Una giornata molto speciale
Era una mattina di novembre, malinconica e uggiosa e il signor Alberto, usciva come tutte le mattine a quell'ora, sul suo terrazzino dove aveva costruito una simpatica ed accogliente cuccia per l'unico amico che gli era rimasto da quando anche la sua povera Elvira lo aveva lasciato, cioè il piccolo Teo. Quel simpaticone gli era di gran conforto perché gli impediva di rimurginare brutti pensieri e il suo scodinzolare faceva sorridere, anche se ogni tanto doveva rimproverarlo perché se lo ritrovava tra i piedi e qualche volta aveva rischiato anche di cadere e di farsi male perché si sa, i vecchi non sono tanto agili. Quel giorno però, era proprio un giorno speciale, anche se il signor Alberto non se ne era ancora reso conto; lui aveva il piccolo Teo in braccio e insieme osservarono da dietro i vetri della finestra rigati di pioggia tutto il mondo che correva davanti ai loro occhi. Osservando tutti quei bambini che a quell'ora si recavano a scuola con i loro pesanti zaini sulle spalle e gli ombrelli che il vento ogni tanto faceva volare all'indietro. Il signor Alberto pensava al suo nipotino, Luca, il figlio della sua unica figlia che si era sposata con un ufficiale di marina e quindi doveva sempre spostarsi, lei e il figlio, in giro per il mondo, per poterlo seguire. Aveva tanto desiderio di rivederlo, il suo piccolo Luca che ormai piccolo non era più perché aveva quasi 15 anni, ma lui lo ricordava così come era l'ultimo Natale che avevano trascorso insieme, quando di anni ne aveva 8.

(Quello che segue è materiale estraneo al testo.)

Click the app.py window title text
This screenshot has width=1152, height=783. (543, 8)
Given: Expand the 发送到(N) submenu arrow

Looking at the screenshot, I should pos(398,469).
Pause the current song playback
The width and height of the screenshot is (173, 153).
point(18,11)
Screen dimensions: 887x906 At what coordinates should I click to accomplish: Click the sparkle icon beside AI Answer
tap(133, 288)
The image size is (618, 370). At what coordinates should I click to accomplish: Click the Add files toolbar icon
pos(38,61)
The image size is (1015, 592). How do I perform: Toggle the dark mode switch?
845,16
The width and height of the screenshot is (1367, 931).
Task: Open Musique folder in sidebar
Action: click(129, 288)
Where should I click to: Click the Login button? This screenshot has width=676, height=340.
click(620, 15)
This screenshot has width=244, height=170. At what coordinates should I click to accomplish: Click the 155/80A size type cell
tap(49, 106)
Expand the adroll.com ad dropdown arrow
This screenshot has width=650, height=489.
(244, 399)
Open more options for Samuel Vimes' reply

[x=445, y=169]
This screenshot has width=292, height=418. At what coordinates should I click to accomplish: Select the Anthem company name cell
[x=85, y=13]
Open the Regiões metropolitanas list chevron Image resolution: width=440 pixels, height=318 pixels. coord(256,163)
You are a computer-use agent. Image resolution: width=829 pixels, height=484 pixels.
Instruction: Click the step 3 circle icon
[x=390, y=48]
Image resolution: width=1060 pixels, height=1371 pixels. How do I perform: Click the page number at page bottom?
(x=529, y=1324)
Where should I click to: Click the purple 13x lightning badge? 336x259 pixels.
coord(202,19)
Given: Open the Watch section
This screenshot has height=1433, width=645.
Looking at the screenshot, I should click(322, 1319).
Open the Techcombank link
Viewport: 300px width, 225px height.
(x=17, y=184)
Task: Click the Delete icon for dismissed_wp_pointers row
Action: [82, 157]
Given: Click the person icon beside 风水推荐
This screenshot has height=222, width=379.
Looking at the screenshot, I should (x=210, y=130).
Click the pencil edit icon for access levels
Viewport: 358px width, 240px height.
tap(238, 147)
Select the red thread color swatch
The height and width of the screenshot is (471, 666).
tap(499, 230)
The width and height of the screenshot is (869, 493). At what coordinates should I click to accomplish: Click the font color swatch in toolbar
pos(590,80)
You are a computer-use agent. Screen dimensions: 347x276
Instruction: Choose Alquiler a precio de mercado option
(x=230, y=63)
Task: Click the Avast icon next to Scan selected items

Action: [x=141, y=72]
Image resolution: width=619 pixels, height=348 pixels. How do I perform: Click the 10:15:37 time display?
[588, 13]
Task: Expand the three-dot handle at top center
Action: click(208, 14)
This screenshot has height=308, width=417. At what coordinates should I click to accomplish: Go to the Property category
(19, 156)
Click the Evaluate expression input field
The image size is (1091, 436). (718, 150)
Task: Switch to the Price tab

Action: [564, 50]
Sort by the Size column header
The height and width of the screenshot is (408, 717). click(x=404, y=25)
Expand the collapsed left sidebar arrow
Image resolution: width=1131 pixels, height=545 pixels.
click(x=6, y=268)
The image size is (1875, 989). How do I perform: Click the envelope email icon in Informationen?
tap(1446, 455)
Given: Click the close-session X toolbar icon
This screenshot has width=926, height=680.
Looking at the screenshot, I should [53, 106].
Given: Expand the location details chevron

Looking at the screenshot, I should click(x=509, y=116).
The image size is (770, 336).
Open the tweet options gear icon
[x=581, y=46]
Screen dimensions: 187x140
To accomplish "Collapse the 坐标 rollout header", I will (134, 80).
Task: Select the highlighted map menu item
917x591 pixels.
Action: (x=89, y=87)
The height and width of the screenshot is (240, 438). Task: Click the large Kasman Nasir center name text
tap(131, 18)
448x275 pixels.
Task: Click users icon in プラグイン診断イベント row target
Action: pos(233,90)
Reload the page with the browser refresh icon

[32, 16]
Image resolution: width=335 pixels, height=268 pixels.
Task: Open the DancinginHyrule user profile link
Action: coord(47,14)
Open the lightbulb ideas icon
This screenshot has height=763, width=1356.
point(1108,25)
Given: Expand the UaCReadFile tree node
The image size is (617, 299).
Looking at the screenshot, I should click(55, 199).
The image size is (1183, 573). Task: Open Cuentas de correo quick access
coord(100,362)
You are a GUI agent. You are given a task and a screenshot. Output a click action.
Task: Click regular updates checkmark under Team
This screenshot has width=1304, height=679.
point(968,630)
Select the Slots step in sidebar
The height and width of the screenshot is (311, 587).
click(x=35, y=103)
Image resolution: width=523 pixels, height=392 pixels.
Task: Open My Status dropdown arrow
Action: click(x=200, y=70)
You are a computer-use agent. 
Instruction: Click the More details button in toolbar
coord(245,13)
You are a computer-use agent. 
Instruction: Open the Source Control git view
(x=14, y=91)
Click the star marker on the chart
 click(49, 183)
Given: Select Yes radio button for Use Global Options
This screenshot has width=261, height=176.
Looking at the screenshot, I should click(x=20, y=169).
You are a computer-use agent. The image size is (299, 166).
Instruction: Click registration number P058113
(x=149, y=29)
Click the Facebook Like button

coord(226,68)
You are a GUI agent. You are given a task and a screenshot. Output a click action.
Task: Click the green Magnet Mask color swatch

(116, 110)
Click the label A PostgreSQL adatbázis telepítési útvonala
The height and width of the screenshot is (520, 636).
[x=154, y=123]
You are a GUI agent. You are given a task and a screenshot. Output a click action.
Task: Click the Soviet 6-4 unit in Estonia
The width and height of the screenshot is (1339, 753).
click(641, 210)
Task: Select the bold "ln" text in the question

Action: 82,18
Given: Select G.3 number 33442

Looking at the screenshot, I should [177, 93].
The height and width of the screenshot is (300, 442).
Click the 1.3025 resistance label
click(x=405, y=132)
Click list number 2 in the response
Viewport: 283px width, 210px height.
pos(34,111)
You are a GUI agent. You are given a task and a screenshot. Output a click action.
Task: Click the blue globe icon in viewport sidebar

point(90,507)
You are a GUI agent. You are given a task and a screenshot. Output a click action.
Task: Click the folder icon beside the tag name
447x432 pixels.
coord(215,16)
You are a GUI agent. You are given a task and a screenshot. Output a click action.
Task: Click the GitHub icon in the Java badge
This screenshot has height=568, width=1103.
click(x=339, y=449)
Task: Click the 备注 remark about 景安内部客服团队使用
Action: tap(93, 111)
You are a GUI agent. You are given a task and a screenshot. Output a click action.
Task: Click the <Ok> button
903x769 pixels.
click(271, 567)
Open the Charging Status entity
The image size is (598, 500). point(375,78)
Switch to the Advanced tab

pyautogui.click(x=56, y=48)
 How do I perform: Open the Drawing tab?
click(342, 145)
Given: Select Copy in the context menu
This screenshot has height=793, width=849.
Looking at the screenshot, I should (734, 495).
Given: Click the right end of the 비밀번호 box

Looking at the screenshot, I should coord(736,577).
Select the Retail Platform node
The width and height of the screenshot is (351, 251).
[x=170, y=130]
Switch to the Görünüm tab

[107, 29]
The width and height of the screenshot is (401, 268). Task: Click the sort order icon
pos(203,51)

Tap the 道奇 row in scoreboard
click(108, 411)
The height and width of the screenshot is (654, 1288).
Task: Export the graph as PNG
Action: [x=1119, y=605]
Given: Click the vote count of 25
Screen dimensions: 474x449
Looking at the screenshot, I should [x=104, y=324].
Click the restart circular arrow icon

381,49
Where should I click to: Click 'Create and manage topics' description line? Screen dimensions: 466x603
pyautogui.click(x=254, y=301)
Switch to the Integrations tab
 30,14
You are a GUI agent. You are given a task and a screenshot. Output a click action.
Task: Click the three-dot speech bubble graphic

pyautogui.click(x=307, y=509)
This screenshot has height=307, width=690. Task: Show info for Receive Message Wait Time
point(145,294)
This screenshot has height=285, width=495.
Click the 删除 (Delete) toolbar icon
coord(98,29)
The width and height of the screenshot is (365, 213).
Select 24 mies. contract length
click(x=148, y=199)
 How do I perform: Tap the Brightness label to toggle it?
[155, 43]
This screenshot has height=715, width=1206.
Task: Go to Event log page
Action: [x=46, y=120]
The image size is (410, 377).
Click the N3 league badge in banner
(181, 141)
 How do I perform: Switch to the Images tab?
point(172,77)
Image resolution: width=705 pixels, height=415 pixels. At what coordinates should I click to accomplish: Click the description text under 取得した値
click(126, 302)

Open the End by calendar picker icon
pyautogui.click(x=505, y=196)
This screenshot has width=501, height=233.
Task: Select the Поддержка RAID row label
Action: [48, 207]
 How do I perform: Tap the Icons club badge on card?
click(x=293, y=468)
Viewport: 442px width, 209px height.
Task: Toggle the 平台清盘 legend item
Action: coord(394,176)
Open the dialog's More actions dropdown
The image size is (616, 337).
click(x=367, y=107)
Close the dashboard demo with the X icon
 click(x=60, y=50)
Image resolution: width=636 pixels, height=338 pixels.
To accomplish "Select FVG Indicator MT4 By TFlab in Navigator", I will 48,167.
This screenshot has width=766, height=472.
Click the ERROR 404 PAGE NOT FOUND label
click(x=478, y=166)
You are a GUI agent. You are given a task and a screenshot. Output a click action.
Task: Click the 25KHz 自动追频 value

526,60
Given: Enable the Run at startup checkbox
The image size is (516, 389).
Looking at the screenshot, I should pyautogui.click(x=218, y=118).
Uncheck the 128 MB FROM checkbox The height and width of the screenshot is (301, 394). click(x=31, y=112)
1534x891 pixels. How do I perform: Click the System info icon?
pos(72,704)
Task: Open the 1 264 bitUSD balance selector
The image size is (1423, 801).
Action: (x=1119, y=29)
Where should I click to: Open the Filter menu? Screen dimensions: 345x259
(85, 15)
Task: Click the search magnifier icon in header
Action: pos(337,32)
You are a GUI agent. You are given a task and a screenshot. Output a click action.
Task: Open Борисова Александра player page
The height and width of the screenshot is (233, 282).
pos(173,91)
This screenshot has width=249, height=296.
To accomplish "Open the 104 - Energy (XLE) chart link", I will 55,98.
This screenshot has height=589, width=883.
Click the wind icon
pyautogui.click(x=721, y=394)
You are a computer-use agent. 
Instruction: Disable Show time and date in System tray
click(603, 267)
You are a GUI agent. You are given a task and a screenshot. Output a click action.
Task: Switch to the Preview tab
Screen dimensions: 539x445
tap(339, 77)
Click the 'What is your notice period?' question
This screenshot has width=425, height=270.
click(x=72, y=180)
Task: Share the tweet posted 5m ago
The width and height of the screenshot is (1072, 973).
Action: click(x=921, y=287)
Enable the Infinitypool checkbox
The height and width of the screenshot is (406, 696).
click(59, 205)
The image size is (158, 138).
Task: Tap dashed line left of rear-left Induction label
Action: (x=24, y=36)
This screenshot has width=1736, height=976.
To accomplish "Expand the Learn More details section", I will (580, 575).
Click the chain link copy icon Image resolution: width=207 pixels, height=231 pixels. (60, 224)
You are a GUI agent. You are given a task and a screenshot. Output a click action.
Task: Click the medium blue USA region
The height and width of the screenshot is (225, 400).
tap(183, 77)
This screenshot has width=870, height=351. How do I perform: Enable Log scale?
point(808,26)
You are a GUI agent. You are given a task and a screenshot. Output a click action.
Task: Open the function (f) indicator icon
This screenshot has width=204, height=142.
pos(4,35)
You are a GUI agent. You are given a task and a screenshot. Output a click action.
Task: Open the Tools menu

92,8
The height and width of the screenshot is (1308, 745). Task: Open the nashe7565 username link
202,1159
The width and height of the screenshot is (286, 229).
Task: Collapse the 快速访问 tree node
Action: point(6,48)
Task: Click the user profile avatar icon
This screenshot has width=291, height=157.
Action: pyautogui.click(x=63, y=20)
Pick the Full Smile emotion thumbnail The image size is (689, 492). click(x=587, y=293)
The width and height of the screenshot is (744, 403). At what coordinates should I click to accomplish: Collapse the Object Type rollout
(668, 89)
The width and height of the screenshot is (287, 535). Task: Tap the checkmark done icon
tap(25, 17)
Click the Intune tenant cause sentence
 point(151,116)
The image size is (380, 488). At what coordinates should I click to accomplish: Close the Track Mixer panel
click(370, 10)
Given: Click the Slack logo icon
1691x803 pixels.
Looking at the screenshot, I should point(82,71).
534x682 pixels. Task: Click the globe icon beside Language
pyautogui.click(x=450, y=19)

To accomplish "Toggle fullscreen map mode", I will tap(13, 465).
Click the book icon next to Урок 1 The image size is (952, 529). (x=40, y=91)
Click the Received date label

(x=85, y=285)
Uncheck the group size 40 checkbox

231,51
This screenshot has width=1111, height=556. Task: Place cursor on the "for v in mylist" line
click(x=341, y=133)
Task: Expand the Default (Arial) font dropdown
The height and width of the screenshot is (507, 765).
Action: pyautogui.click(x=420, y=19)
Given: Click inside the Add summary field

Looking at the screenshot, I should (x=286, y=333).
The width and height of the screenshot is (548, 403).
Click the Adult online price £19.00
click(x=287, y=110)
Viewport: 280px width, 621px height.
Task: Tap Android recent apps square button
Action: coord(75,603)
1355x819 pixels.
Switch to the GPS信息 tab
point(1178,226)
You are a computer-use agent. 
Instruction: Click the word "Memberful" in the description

Ogni tanto riceveva qualche fotografia della sua famiglia ma non era la stessa cosa che vivere insieme a loro. Era assorto in questi pensieri e non si era accorto che squillava il telefono e come al solito era Teo che lo faceva tornare alla realtà con il suo allegro abbaiare. Il signor Albero andò al telefono pensando a quella curiosa novità: chi mai poteva telefonare a un povero vecchio solo? Sicuramente era qualcuno che aveva sbagliato numero - pensò tra sé. Prese in mano la cornetta e la voce che gli parlava sembrava quasi straniera tanto era strano l'italiano in cui parlava. Quella voce dovette ripetere più volte il suo nome prima che il signore Alberto comprendesse: era Luca, il nipote a cui stava pensando proprio in quel momento e a cui pensava sempre; gli ripeteva, nel suo italiano malandato, che presto sarebbe arrivato lì da lui perché era giunto "primo" in un importante gara di nuoto e quando i genitori gli avevano chiesto cosa volesse in premio, lui aveva risposto: <trascorrere il Natale con il mio adorato nonno>. Il signor Alberto ascoltava e non riusciva a rispondere ma le lacrime gli scendevano sul viso e perfino Teo lo guardava un po' interdetto; era troppa la gioia che provava per quella telefonata in attesa e non riusciva a dire altro: <ti voglio bene, non vedo l'ora di abbracciarti>. Quando, dopo una lunga chiacchierata si lasciarono dandosi appuntamento per il mese dopo, nonno Alberto pensò che quello sarebbe stato uno dei più bei Natali di tutta la sua vita e all'improvviso, come per incanto, sparì la pioggia, la malinconia e anche i brutti pensieri, o meglio, fuori continuava a piovere ma per lui non aveva più importanza perché ora lui il sole e il buonumore li aveva nel cuore, di vecchio solo che ora tornava a battere di gioia e si sentiva più giovane e pronto ad affrontare ciò che la vita ancora sentiva più giovane e pronta ad affrontare ciò che la vita ancora gli riservava.